*STUDY TEXT*

○ ○ ○ ○ ○ ○ ○

4.6 Access of Independent Accountants of the Trust. Upon
request of the Trust, the Custodian will use its best reasonable efforts to
arrange for the independent accountants of the Trust to be afforded access to
the books and records of any Foreign Custodian insofar as such books and
records relate to the custody by any such Foreign Custodian of assets of the
Trust.
4.7 Transactions in Foreign Custody Accounts. Upon receipt of
Proper Instructions, the Custodian shall instruct the appropriate Foreign
Custodian to transfer, exchange or deliver Foreign Securities owned by the
Trust, but, except to the extent explicitly provided herein, only in any of
the cases specified in Subsection 3.2. Upon receipt of Proper Instructions,
the Custodian shall pay out or instruct the appropriate Foreign Custodian to
pay out monies of the Trust in any of the cases specified in Subsection 3.6.
Notwithstanding anything herein to the contrary, settlement and payment for
Foreign Securities received for the account of the Trust and delivery of
Foreign Securities maintained for the account of the Trust may be effected in
accordance with the customary or established securities trading or securities
processing practices and procedures in the jurisdiction or market in which
the transaction occurs, including, without limitation, delivering securities
to the purchaser thereof or to a dealer therefor (or an agent for such
purchaser or dealer) against a receipt with the expectation of receiving
later payment for such securities from such purchaser or dealer. Foreign
Securities maintained in the custody of a Foreign Custodian may be maintained
in the name of such entity or its nominee name to the same extent as set
forth in Section 3.3 of this Agreement and the Trust agrees to hold any
Foreign Custodian and its nominee harmless from any liability as a holder of
record of such securities.

○ ○ ○ ○ ○ ○ ○

[Pixel coordinate grounding data]
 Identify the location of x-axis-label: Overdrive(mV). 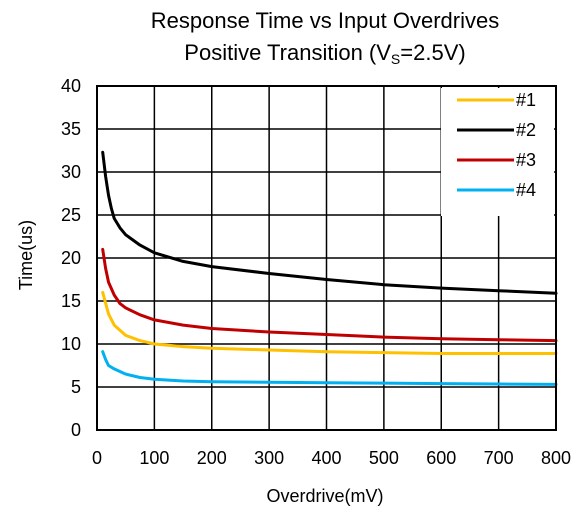
(324, 496).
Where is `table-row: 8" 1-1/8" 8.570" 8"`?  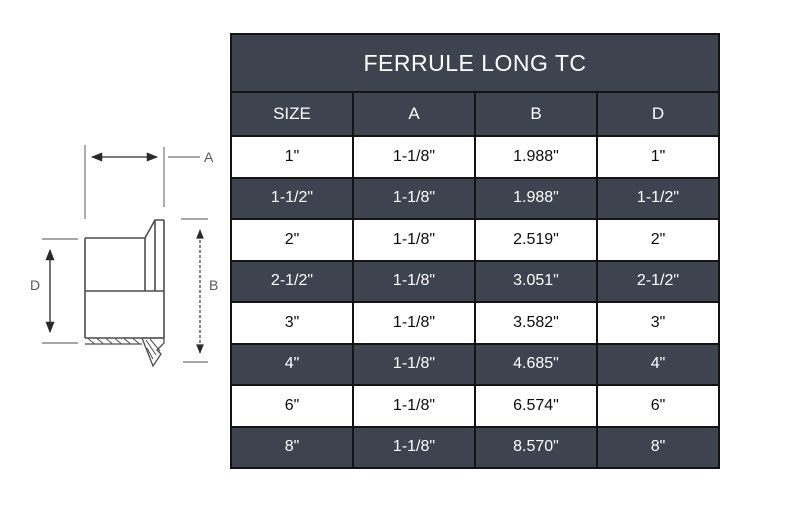
table-row: 8" 1-1/8" 8.570" 8" is located at coordinates (475, 447).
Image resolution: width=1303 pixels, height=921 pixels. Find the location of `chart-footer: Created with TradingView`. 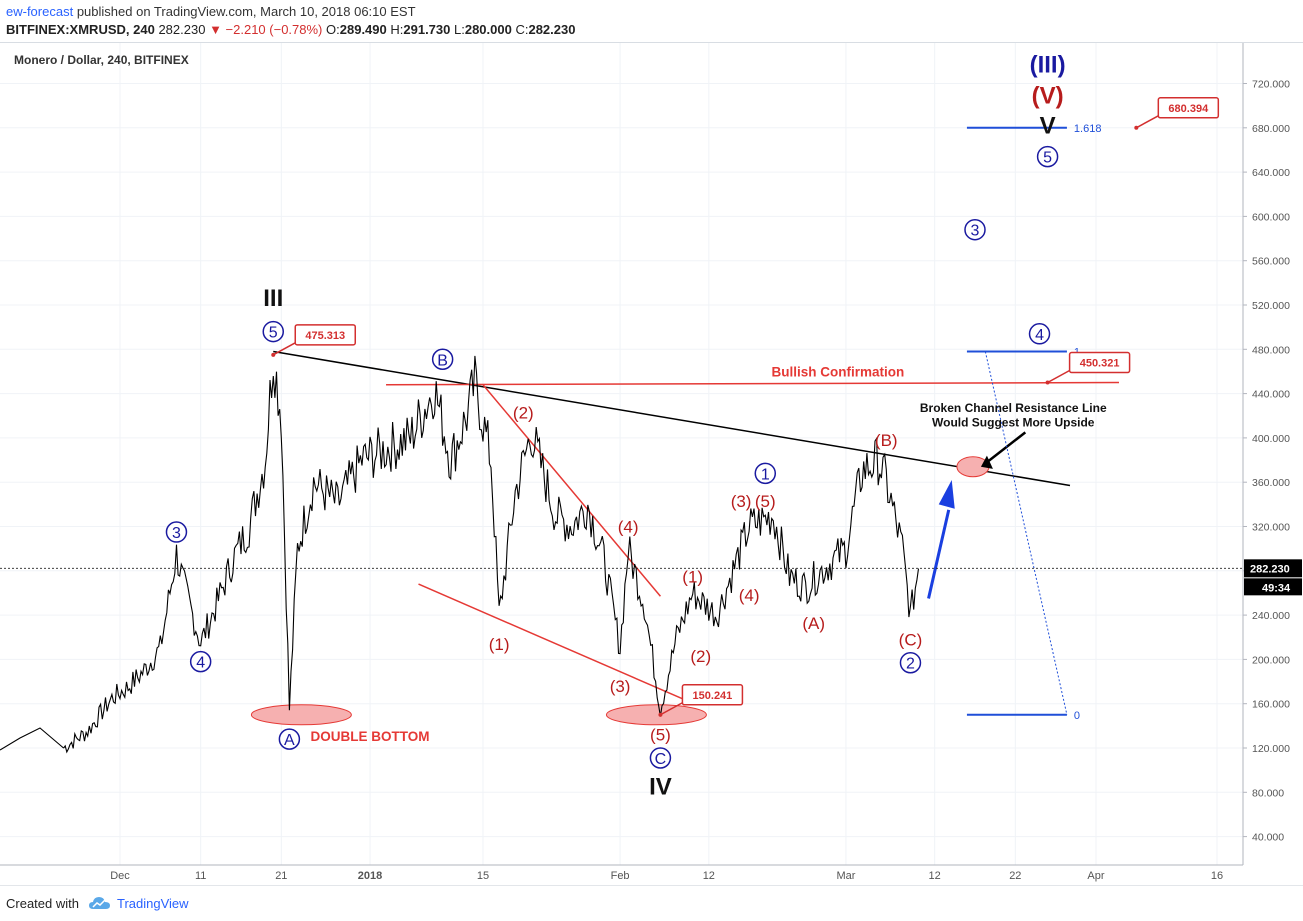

○ ○ ○ ○ ○ ○ ○

*SET OF TASKS*
1. Transcribe the foreign custody text above word for word, in full.
2. Give the pixel coordinate grounding rows above as a JSON list of strings, with one string per line and blank lines skipped. Leave the pictures out of the answer.

*EXPECTED OUTPUTS*
1.
4.6 Access of Independent Accountants of the Trust. Upon
request of the Trust, the Custodian will use its best reasonable efforts to
arrange for the independent accountants of the Trust to be afforded access to
the books and records of any Foreign Custodian insofar as such books and
records relate to the custody by any such Foreign Custodian of assets of the
Trust.
4.7 Transactions in Foreign Custody Accounts. Upon receipt of
Proper Instructions, the Custodian shall instruct the appropriate Foreign
Custodian to transfer, exchange or deliver Foreign Securities owned by the
Trust, but, except to the extent explicitly provided herein, only in any of
the cases specified in Subsection 3.2. Upon receipt of Proper Instructions,
the Custodian shall pay out or instruct the appropriate Foreign Custodian to
pay out monies of the Trust in any of the cases specified in Subsection 3.6.
Notwithstanding anything herein to the contrary, settlement and payment for
Foreign Securities received for the account of the Trust and delivery of
Foreign Securities maintained for the account of the Trust may be effected in
accordance with the customary or established securities trading or securities
processing practices and procedures in the jurisdiction or market in which
the transaction occurs, including, without limitation, delivering securities
to the purchaser thereof or to a dealer therefor (or an agent for such
purchaser or dealer) against a receipt with the expectation of receiving
later payment for such securities from such purchaser or dealer. Foreign
Securities maintained in the custody of a Foreign Custodian may be maintained
in the name of such entity or its nominee name to the same extent as set
forth in Section 3.3 of this Agreement and the Trust agrees to hold any
Foreign Custodian and its nominee harmless from any liability as a holder of
record of such securities.

2.
[
  " Identify the location of x-axis-label: Overdrive(mV). ",
  "(324, 496).",
  "Where is `table-row: 8\" 1-1/8\" 8.570\" 8\"`?  ",
  "table-row: 8\" 1-1/8\" 8.570\" 8\" is located at coordinates (475, 447).",
  "Image resolution: width=1303 pixels, height=921 pixels. Find the location of `chart-footer: Created with TradingView`. "
]